[Postfixbuch-users] Amavis als smtpd_proxy_filter: Bounces für sasl authentifizierte (eigene) Benutzer, für alle anderen Rejects
Torben Dannhauer
torben at dannhauer.info
Mi Apr 27 15:59:43 CEST 2011
Hallo,
ich habe ein Problem mein Postfix im Zusammenspiel mit Amavis korrekt zu
konfigurieren.
Ich nutze Amavis als proxy_filter, was soweit auch problemlos funktioniert.
Nun habe ich mit dem GTUBE Spamtest ein wenig rumgespielt. Wenn von extern
eine eMail mit diesem Test-Spam eintrifft, blockt Amavis als proxy_filter
diese Mail mit D_REJECT. -> So soll es sein.
Wenn ich versuche eine GTUBE Spam-eMail von meinen Mailserver nach draußen
zu schicken, wird die Einlieferung durch Outlook von amavis ebenfalls
geblockt.
Zwar ist es richtig die Spam-eMail zu blocken, jedoch bemerkt Outlook das
REJECT im STMP Protokoll anscheinend nicht – Der Sender bemerkt also nicht
dass seine Email nicht raus ist.
è Lösungsansatz: SASL-Authentifizierte Benutzer sollen kein Reject, sondern
einen Bounce von Amavis erhalten. (D_BOUNCE anstelle D_REJECT)
Hierzu wollte ich policy_banks nutzen. Netterweise gibt es ja sogar eine
policy_bank ‚MYUSERS‘, doch leider greift diese policy_bank bei mir nicht.

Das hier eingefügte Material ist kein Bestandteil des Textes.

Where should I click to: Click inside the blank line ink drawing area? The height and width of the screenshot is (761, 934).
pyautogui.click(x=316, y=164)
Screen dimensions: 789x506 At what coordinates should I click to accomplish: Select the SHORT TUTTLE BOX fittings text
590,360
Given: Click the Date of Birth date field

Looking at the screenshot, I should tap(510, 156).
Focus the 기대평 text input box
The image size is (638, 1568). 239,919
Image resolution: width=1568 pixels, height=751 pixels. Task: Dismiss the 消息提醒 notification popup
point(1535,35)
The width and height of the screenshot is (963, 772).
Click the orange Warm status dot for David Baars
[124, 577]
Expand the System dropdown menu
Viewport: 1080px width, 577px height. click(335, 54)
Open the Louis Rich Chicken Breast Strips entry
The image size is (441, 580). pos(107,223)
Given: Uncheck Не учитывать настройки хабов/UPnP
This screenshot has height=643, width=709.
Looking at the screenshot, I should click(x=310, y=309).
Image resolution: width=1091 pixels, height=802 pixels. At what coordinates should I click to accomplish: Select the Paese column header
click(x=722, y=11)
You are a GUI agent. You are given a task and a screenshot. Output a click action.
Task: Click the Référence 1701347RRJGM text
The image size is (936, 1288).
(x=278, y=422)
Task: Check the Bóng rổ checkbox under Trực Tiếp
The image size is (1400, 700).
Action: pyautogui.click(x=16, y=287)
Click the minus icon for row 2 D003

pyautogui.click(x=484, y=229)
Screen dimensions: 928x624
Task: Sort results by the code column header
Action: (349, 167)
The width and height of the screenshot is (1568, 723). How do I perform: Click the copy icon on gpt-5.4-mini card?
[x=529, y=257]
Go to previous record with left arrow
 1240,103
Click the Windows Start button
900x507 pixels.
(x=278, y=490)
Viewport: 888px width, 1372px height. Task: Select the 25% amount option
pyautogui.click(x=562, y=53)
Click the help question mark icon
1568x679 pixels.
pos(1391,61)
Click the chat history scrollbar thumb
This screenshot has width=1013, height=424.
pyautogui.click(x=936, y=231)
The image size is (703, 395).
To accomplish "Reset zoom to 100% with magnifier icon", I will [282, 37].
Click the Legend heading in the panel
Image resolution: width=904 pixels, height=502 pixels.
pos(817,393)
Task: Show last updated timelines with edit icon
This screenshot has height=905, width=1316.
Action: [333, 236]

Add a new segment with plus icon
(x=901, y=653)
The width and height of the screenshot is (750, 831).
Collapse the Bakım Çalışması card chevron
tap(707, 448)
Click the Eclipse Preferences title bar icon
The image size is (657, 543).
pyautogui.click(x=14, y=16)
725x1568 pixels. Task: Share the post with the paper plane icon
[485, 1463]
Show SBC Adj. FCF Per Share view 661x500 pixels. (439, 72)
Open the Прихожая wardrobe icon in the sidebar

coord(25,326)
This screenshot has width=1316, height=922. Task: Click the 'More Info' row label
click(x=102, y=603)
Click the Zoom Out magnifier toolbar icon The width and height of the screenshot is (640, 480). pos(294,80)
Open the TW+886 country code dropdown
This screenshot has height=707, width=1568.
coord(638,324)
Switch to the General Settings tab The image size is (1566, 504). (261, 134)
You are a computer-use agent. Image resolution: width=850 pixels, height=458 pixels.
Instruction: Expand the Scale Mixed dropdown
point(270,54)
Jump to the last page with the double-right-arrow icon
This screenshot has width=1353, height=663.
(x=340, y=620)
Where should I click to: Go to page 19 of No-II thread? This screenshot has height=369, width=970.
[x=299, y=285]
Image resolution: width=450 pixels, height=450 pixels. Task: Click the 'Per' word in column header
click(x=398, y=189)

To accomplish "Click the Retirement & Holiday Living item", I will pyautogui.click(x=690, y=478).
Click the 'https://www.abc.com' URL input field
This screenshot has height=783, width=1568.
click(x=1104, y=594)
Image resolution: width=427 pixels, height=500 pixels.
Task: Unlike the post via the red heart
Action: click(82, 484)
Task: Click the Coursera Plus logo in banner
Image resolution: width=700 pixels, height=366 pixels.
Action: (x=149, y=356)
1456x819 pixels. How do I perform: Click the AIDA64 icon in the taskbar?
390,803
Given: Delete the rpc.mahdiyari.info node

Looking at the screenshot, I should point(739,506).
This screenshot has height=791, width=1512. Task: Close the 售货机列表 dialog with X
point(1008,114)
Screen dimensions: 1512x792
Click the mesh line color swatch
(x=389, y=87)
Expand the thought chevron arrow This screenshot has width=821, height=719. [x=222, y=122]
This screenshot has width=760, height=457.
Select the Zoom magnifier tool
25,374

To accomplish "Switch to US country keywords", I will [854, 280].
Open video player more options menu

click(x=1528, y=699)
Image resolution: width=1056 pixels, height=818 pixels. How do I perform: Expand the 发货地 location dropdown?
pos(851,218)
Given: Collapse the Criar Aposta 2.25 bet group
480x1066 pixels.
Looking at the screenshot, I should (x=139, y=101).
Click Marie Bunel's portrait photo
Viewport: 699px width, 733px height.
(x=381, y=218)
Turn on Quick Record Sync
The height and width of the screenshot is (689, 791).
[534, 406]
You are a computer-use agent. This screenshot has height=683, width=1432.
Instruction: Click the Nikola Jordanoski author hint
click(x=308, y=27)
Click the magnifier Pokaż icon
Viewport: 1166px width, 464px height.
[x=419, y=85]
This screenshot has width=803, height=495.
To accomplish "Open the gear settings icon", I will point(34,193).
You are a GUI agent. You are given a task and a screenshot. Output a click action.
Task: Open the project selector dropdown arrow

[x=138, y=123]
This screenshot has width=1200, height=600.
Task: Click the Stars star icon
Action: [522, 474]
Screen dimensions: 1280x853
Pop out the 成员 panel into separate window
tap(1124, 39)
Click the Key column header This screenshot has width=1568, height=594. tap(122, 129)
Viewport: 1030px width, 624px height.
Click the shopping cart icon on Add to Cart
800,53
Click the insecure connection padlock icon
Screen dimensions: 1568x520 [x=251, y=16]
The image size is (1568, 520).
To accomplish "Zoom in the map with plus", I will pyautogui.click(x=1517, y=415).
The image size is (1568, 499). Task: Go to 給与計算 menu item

Natürlich könnte ich zwei verschiedene IPs nehmen, einen für MX, eine für
die internen User, aber das ist irgendwie unschön, ‚MYUSERS‘ wäre schon
netter.
Frage a): Woran kann es liegen dass MYUSERS nicht erkannt wird in Amavis?
Frage b) Gibt es noch andere Lösungen um die Bounces bei eigenen Userns zu
verlangen, und bei allen anderen SMTP Einlieferungen REJECTs zu verwenden?
Vielen Dank für die Hilfe, ich bin da grade etwas Orientierungslos.
Torben Dannhauer
Meine Daten:
OS: Debian Squeeze
Main.cf, master.cf, amavis-conf (conf.d/50-user)
---------------------------- Amavis conf: --------------------------
cat /etc/amavis/conf.d/50-user
use strict;
#
# Place your configuration directives here. They will override those in
# earlier files.
#
# See /usr/share/doc/amavisd-new/ for documentation and examples of
# the directives you can use in this file
#
$inet_socket_port = [10024, 10030];
$log_level = 4;
# Virus and SPAM check is disabled by default, therefore we have to enable
it:
@bypass_virus_checks_maps = (
\%bypass_virus_checks, \@bypass_virus_checks_acl,
\$bypass_virus_checks_re);
@bypass_spam_checks_maps = (
\%bypass_spam_checks, \@bypass_spam_checks_acl, \$bypass_spam_checks_re);
$final_virus_destiny = D_REJECT; # (data not lost, see virus
quarantine)
$final_banned_destiny = D_REJECT; # D_REJECT when front-end MTA
$final_spam_destiny = D_REJECT;
$final_bad_header_destiny = D_PASS; # False-positive prone (for spam)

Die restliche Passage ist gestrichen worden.